Exercise brief. In the data below, find each line that contains the word "agent" and copy it.

Study material.
··········

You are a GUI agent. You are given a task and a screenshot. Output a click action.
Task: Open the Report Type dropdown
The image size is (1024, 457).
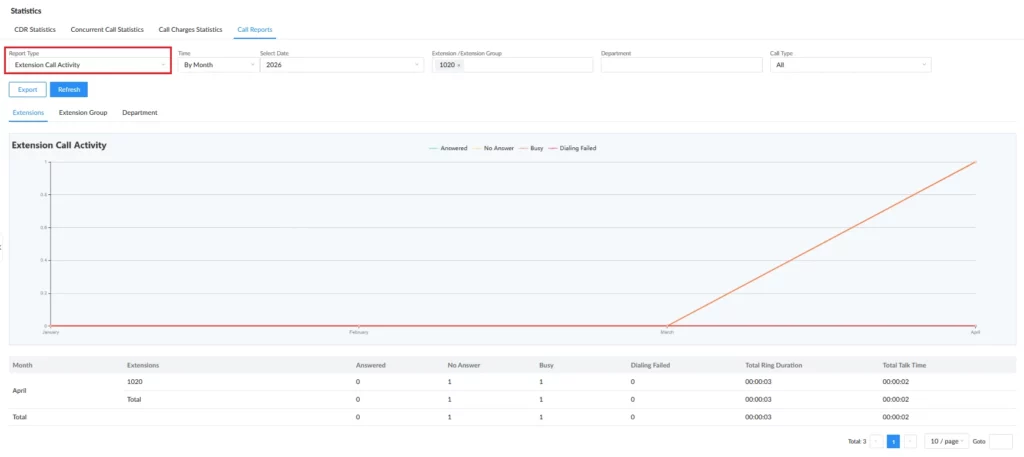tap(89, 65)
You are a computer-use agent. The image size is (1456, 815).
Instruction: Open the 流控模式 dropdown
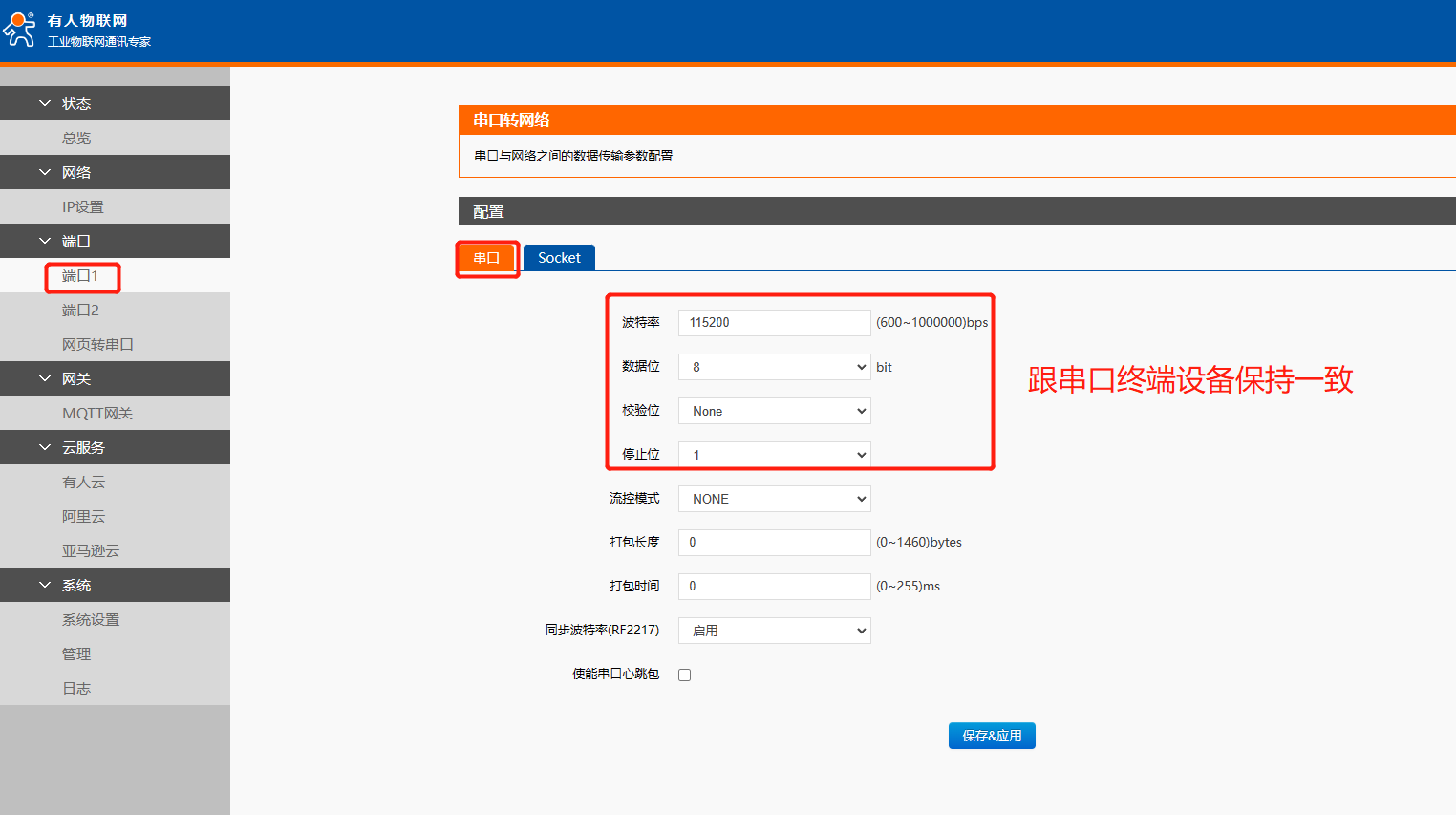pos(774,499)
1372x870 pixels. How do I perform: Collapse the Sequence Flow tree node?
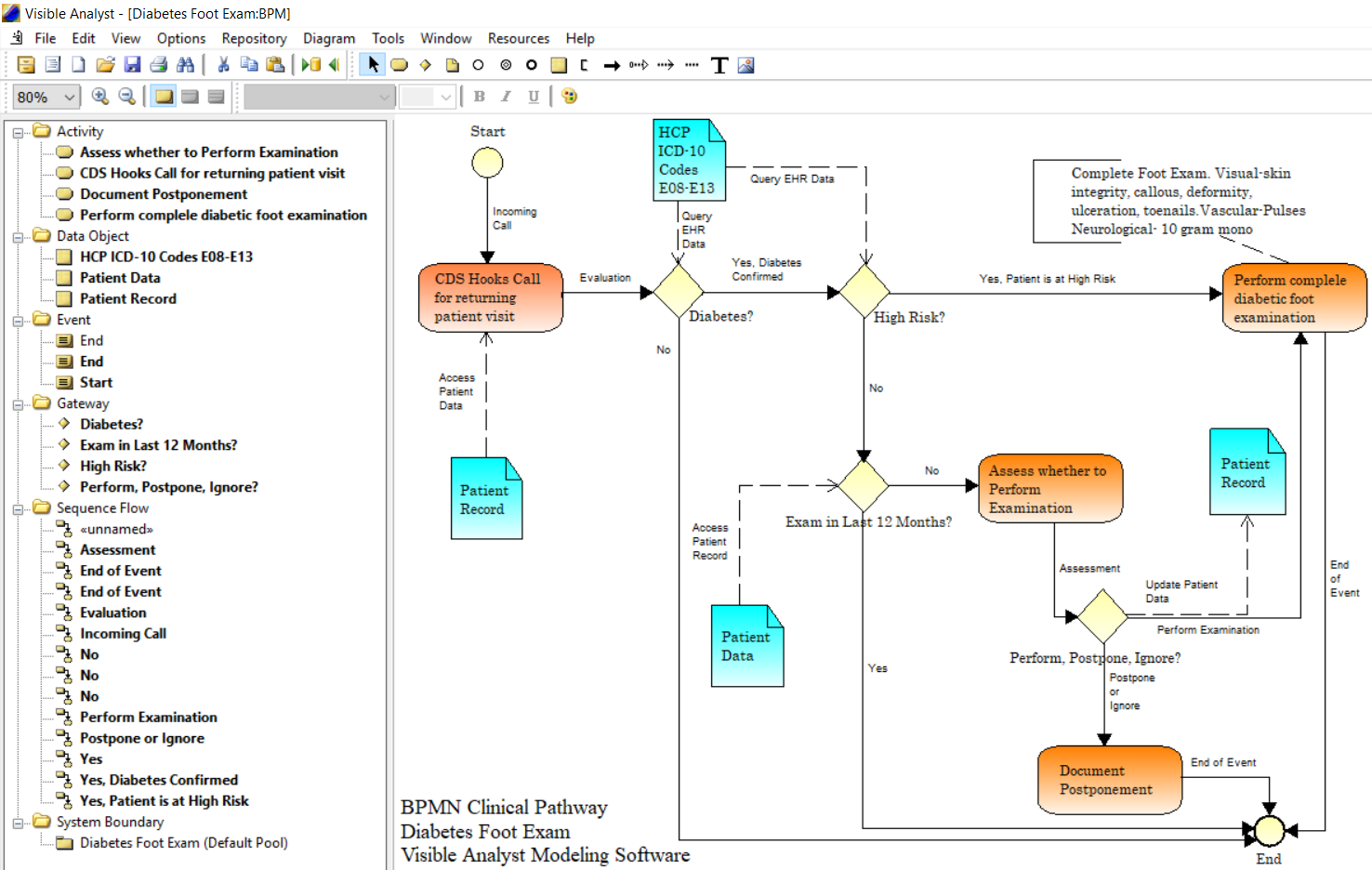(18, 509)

··········

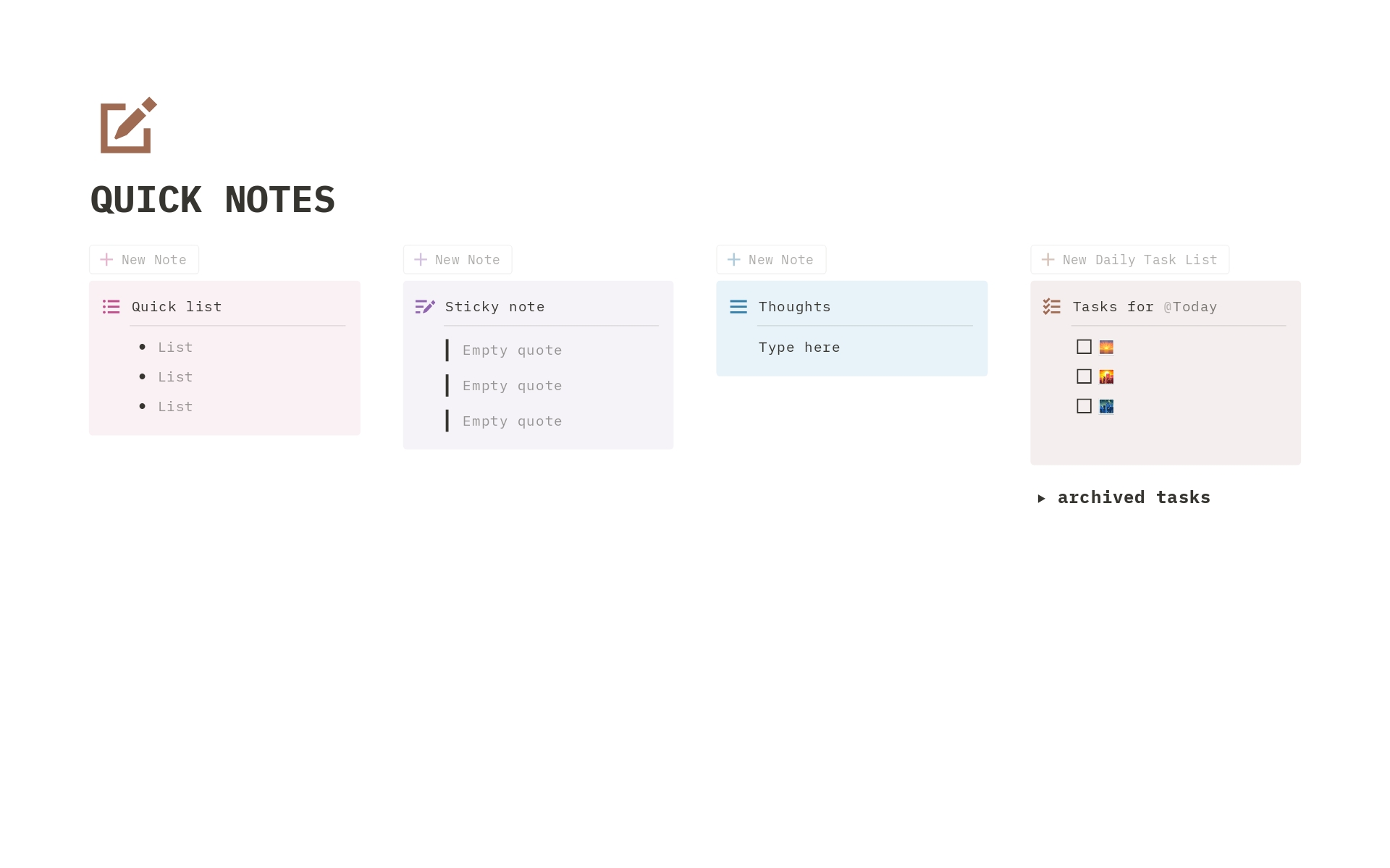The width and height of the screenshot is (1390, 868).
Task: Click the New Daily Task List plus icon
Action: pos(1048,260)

··········

Answer section.
You are a GUI agent. You are given a task and a screenshot. Output a click action.
You are a computer-use agent. The image size is (1456, 815).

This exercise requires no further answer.